Help with an aggregation pipeline

Reka_Burmeister · October 24, 2023, 6:39pm

I’m trying to put together an aggregation pipeline that filters a large data set, then returns a paginated subset, along with the total count and the earliest timestamp within the collection (regardless of the page). Would very much like to avoid a FETCH.

[
  {
    $match: {
      $and: [
        {
          "identifier.arrayField": {
            $in: ["0000000000001"],
          },
        },
        {
          $and: [
            {
              someArrayField: {
                $exists: true,
              },
            },
            {
              $and: [
                {
                  someArrayField: {
                    $elemMatch: {
                      itemId: {
                        $in: [
                          "65353aeabf6d627ba9bdc5cc",
                        ],
                      },
                    },
                  },
                },
                {
                  anotherField: {
                    $ne: "65361492e800c0150c7a7ed",
                  },
                },
              ],
            },
          ],
        },
        {
          anIndexedField: "value",
        },
      ],
    },
  },
  {
    $facet: {
      items: [
        {
          $sort: {
            "sort_field": 1,
          },
        },
        {
          $skip: 0,
        },
        {
          $limit: 10,
        },
      ],
      count: [
        {
          $count: "count",
        },
      ],
      ets: [
        {
          $group: {
            _id: null,
            earliestTimestamp: {
              $min: "$createDate",
            },
          },
        },
      ],
    },
  },
  {
    $addFields: {
      total: {
        $arrayElemAt: ["$count.count", 0],
      },
      earliestTimestamp: {
        $arrayElemAt: [
          "$ets.earliestTimestamp",
          0,
        ],
      },
    },
  },
]

The resulting explanation is extremely long but I can paste that in if it helps.

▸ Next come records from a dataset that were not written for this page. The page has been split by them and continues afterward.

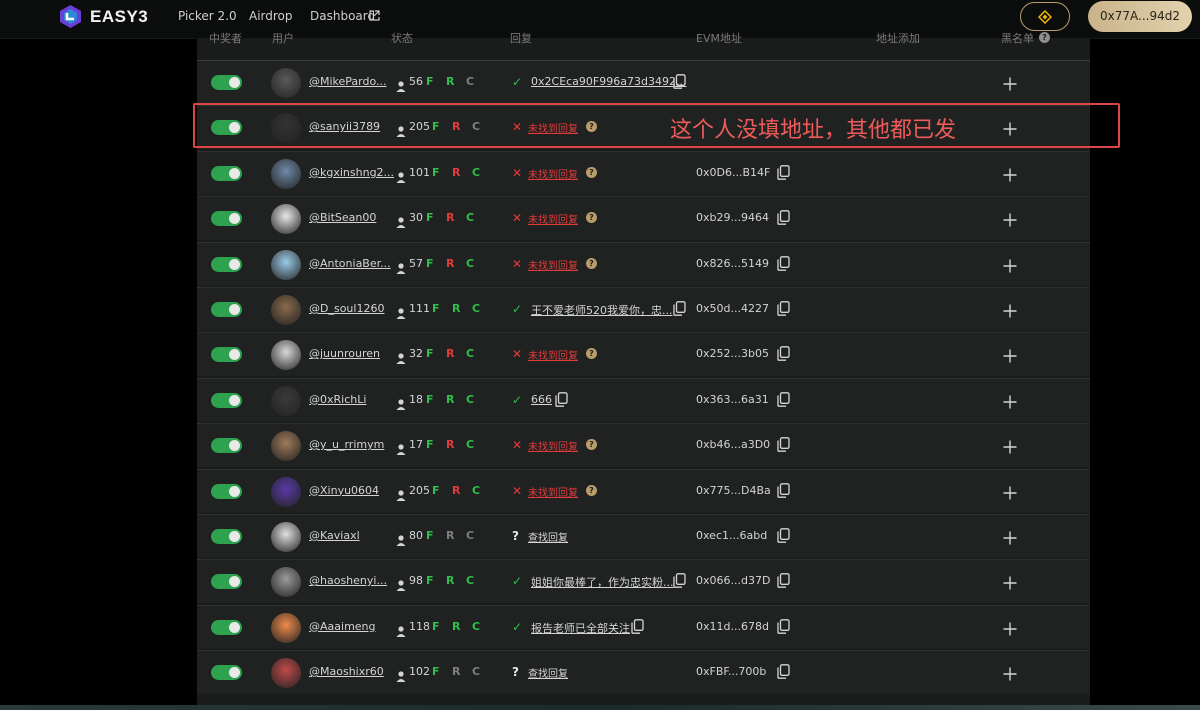  What do you see at coordinates (1045, 16) in the screenshot?
I see `network-button` at bounding box center [1045, 16].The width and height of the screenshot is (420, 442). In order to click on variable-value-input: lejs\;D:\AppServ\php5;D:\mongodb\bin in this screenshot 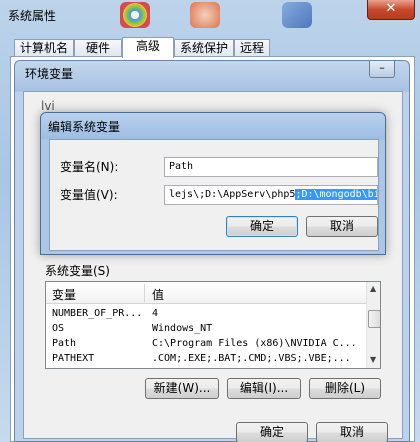, I will do `click(271, 195)`.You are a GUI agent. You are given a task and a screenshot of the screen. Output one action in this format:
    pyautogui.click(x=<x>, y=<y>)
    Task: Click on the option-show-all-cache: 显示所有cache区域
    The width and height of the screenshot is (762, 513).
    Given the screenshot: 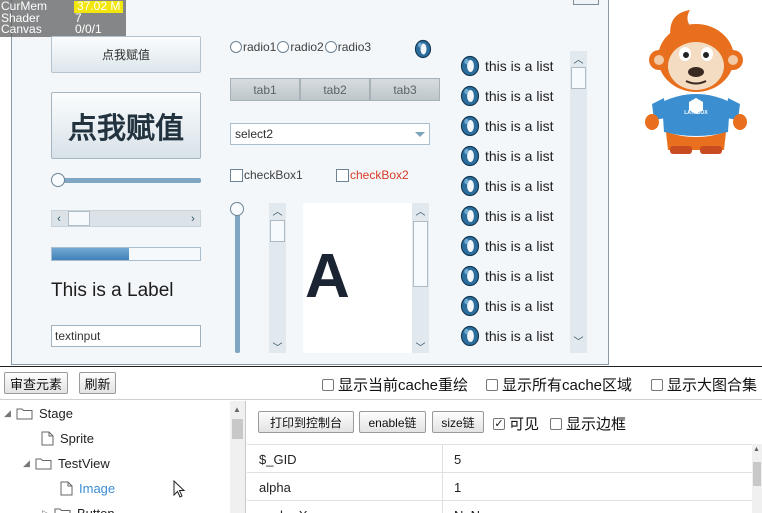 What is the action you would take?
    pyautogui.click(x=559, y=384)
    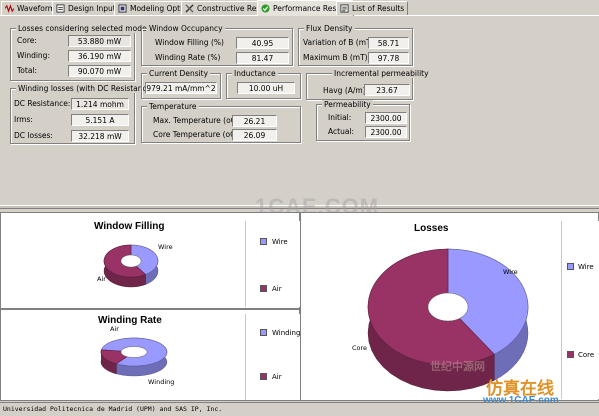  Describe the element at coordinates (272, 264) in the screenshot. I see `window-filling-legend: Wire Air` at that location.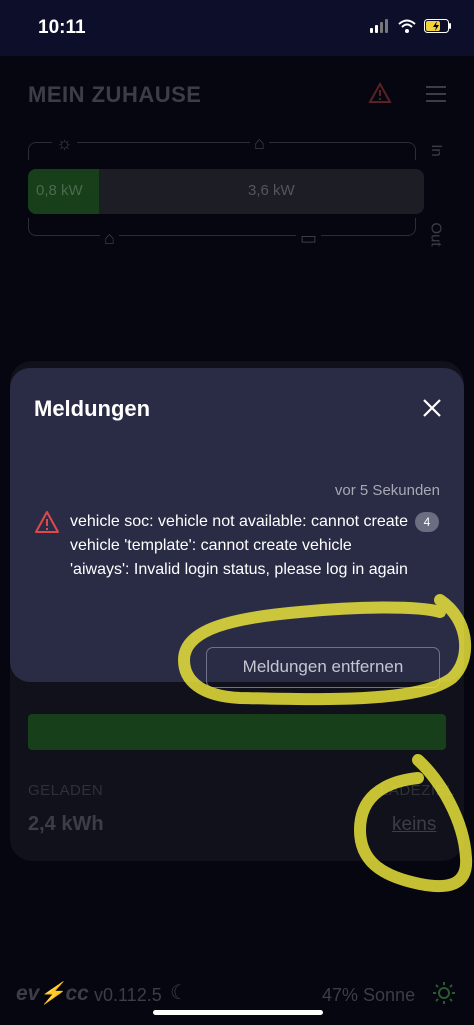 The height and width of the screenshot is (1025, 474). What do you see at coordinates (60, 190) in the screenshot?
I see `pv-power-value: 0,8 kW` at bounding box center [60, 190].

Ideally, I would like to avoid fetching the entire matching collection for the sake of a count and getting the earliest timestamp.

John_Sewell · October 24, 2023, 6:47pm

Why not just make 2 calls, one for the earliest and total and another for the data you want (try and avoid skip if you can and do a filter instead)? Do you need the total every time in case more documents are added as you’re paging? If that’s the case can you guarantee that the added document will be after the previously shown results?

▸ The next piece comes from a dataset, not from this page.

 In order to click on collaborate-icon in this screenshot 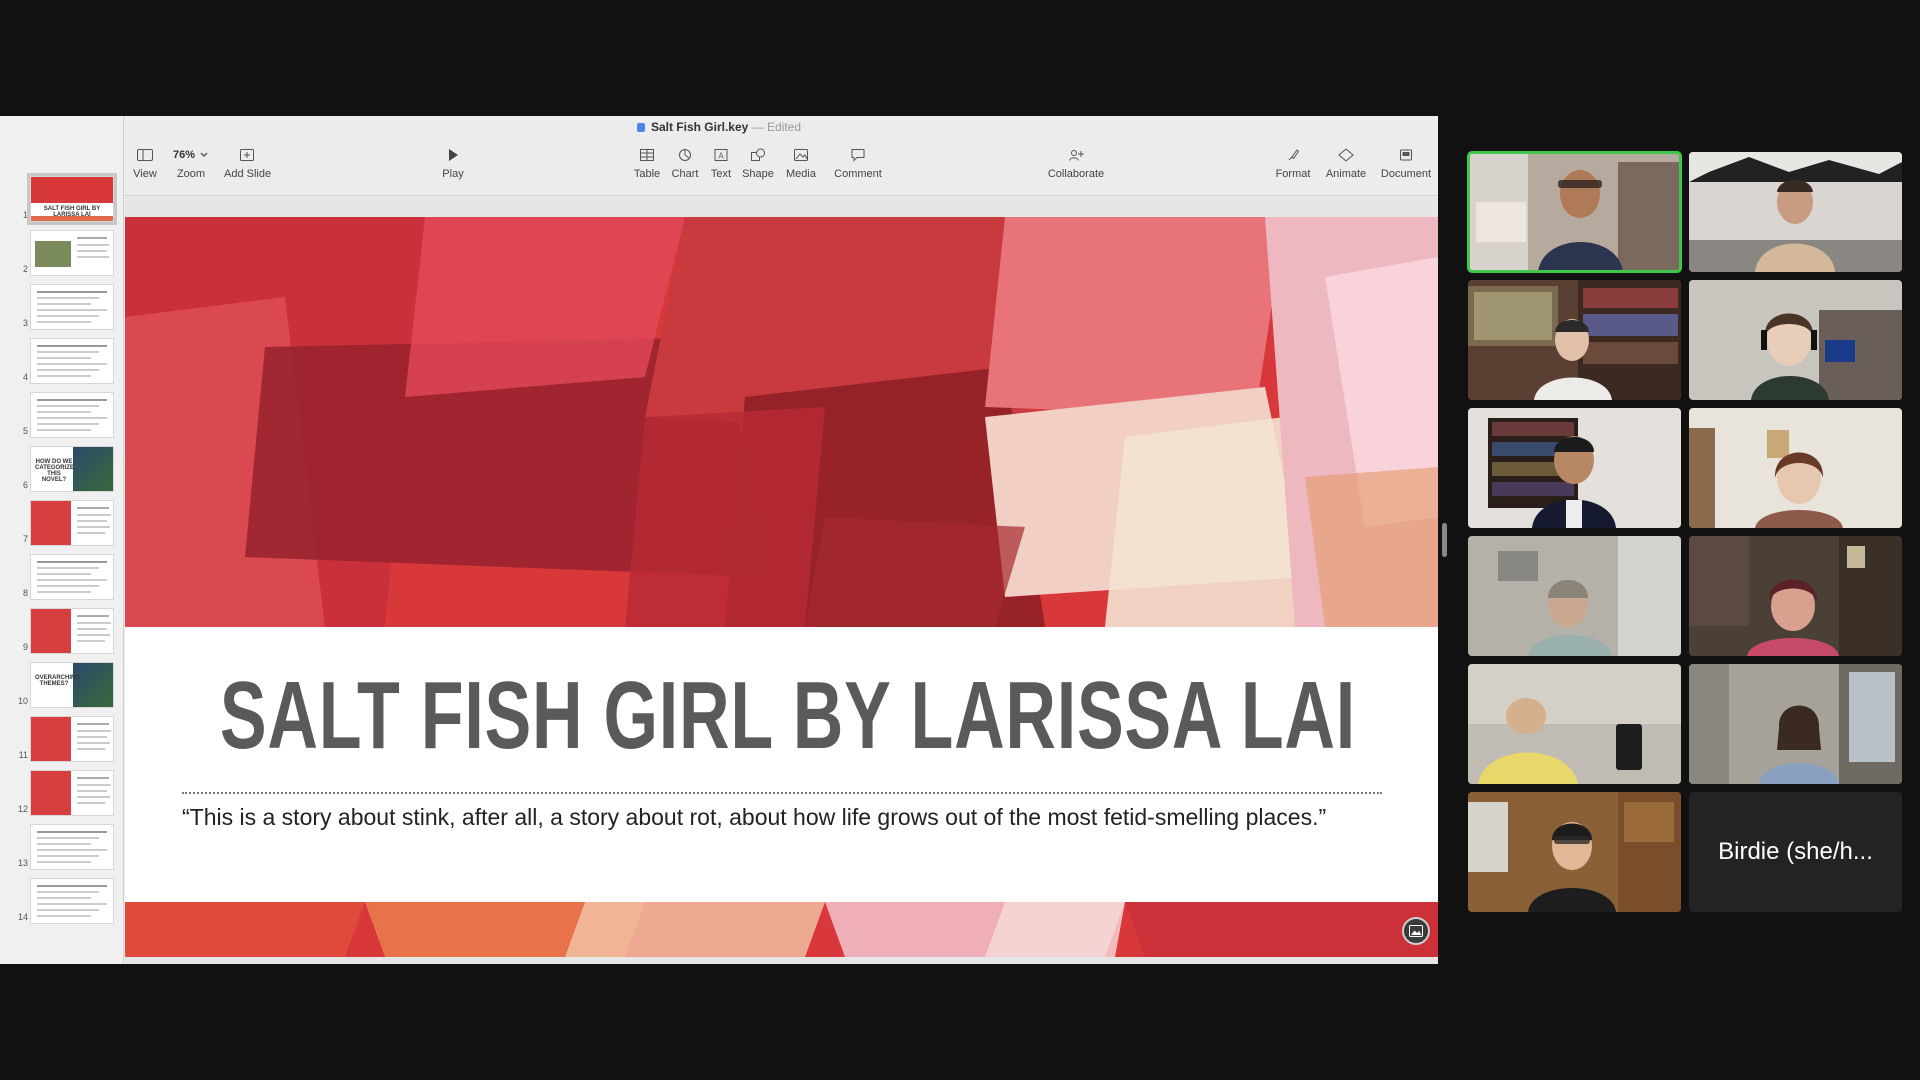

This avoids the complexity and possibly limitations of a $facet stage.

You seem to have a lot of the query written already, what’s the problem you’re facing? If you’re seeing non-index hits then your index is not matching your filtering.

Reka_Burmeister · October 24, 2023, 9:01pm

I was thinking it might have to be that - was just hoping that everything can be done “nicely” within the aggregation but what I would like resembles a tree structure of pipelines rather than a linear one.

The query is written and working but the performance benchmarking vs the earlier version (doing separate calls) showed that the new solution is worse. It was very surprising as that version fetched the collection and did the sort + pagination in java instead. Still, it’s faster.

We think the problem is a FETCH after the IXSCAN - so the index is being used but the facet then seems to do a fetch for all hits.

I have another aggregation that’s similar but isn’t supposed to fetch any items, just their count, grouping them into 5 different facets after applying the groups’ individual matches - again, this is slower than doing 5 different calls.

As you say, might just be a limitation of the facet - I confess I didn’t read its documentation thoroughly enough.